┌─ Texte fourni

Cette étude qualitative commandée par la Dares en 2015 vise à éclairer les effets de la « négociation administrée » de l’égalité professionnelle, sous menace de sanctions depuis 2012. Elle explore plus précisément le processus d’élaboration, le contenu, la mise en œuvre et le suivi d’accords spécifiques et de plans unilatéraux en matière d’égalité professionnelle élaborés en 2014 et 2015, et mis en œuvre entre 2014 et 2017, juste avant les récentes évolutions législatives donnant davantage d’autonomie à la négociation collective d’entreprise.
Premier volume de restitution de cette étude, ce document explore ce que produit cette « égalité négociée » en entreprise, à partir d’une analyse de contenu d’un corpus de 186 textes élaborés entre 2014 et 2015, extraits de la base de données D@ccords de la DGT-Dares, recensant les textes déposés dans les Direccte. La construction d’un échantillon raisonné relativement représentatif de l’activité de négociation collective dans ce domaine, au regard du secteur d’activité, de la taille d’entreprise et du type de texte (accord ou plan), a été réalisée en concertation avec la Dares.
La première partie analyse comment le langage du droit du travail, qui infuse les textes, se mélange avec d’autres registres de justification : la rhétorique managériale des bénéfices de la diversité pour la performance, et un horizon plus politique de « représentation équilibrée » des sexes. L’inspection du travail, des expert·e·s, différents guides de « bonnes pratiques » et des exemples d’accords glanés sur internet ou collectés par voie syndicale jouent un rôle majeur dans la mise en conformité face à un droit en constante évolution, au prix cependant d’un certain conformisme. Si l’accord de branche est rarement cité comme source directe d’inspiration, la négociation d’entreprise s’avère influencée par d’autres niveaux, dont en premier lieu celui du groupe auquel appartient l’entreprise.

└─
┌─ Liste des données

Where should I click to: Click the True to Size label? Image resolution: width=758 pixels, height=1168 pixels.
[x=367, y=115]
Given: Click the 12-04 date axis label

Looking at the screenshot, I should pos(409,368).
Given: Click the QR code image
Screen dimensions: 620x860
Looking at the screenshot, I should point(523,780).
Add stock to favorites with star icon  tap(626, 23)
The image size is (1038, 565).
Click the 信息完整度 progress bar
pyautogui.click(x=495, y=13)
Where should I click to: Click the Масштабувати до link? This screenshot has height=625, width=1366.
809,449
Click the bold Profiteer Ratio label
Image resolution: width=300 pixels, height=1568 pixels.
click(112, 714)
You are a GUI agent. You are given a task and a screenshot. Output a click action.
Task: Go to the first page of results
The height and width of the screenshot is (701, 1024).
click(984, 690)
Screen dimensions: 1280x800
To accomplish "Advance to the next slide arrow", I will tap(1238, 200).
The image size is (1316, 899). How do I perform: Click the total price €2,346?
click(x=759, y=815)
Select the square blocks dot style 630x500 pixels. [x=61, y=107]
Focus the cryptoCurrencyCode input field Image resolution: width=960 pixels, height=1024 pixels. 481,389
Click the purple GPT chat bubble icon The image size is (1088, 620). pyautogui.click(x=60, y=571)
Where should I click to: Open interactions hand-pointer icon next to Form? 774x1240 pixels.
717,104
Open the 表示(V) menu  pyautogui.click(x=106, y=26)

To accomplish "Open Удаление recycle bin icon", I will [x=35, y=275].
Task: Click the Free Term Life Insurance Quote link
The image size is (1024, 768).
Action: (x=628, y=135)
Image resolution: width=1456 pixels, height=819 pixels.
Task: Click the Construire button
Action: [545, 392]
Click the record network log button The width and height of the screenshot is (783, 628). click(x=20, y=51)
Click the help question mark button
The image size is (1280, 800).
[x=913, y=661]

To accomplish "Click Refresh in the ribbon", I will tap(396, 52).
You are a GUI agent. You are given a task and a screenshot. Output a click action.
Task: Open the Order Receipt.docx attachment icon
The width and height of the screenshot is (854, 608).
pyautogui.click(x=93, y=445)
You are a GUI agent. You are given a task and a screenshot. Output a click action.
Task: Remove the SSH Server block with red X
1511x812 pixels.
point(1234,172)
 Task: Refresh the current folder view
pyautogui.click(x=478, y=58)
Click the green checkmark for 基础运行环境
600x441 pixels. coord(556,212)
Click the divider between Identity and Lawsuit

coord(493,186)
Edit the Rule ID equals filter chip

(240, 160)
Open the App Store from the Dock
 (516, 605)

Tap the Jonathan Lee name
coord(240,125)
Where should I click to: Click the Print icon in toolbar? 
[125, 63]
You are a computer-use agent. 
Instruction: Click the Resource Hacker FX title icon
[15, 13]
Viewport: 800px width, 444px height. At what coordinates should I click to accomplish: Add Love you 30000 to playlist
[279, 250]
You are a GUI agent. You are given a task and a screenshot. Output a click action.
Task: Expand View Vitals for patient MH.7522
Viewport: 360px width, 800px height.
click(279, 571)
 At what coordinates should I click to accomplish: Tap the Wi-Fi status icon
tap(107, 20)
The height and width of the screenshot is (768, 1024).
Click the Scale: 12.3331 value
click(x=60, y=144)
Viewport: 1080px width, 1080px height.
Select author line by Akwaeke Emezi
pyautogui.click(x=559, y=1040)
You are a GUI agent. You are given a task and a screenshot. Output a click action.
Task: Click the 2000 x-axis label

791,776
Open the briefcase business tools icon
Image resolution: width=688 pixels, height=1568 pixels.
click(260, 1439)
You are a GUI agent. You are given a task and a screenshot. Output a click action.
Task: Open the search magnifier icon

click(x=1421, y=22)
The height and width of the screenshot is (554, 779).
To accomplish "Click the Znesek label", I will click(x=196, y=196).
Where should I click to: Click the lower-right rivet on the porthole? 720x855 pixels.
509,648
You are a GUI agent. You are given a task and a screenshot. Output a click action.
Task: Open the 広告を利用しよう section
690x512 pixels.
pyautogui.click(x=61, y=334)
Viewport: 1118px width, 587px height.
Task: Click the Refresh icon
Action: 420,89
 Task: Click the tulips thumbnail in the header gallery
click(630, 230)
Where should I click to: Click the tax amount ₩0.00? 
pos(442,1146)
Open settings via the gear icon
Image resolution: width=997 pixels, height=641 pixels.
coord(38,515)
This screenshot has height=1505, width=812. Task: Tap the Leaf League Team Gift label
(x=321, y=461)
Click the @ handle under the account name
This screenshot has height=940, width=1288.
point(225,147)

└─

### Travail demandé
Recopiez mot pour mot le passage du texte sur l'égalité professionnelle qui commence par « La première partie » et se poursuit jusqu'à « auquel appartient l’entreprise. ». Servez-vous seulement du texte sur l'égalité professionnelle.

### Réponse
La première partie analyse comment le langage du droit du travail, qui infuse les textes, se mélange avec d’autres registres de justification : la rhétorique managériale des bénéfices de la diversité pour la performance, et un horizon plus politique de « représentation équilibrée » des sexes. L’inspection du travail, des expert·e·s, différents guides de « bonnes pratiques » et des exemples d’accords glanés sur internet ou collectés par voie syndicale jouent un rôle majeur dans la mise en conformité face à un droit en constante évolution, au prix cependant d’un certain conformisme. Si l’accord de branche est rarement cité comme source directe d’inspiration, la négociation d’entreprise s’avère influencée par d’autres niveaux, dont en premier lieu celui du groupe auquel appartient l’entreprise.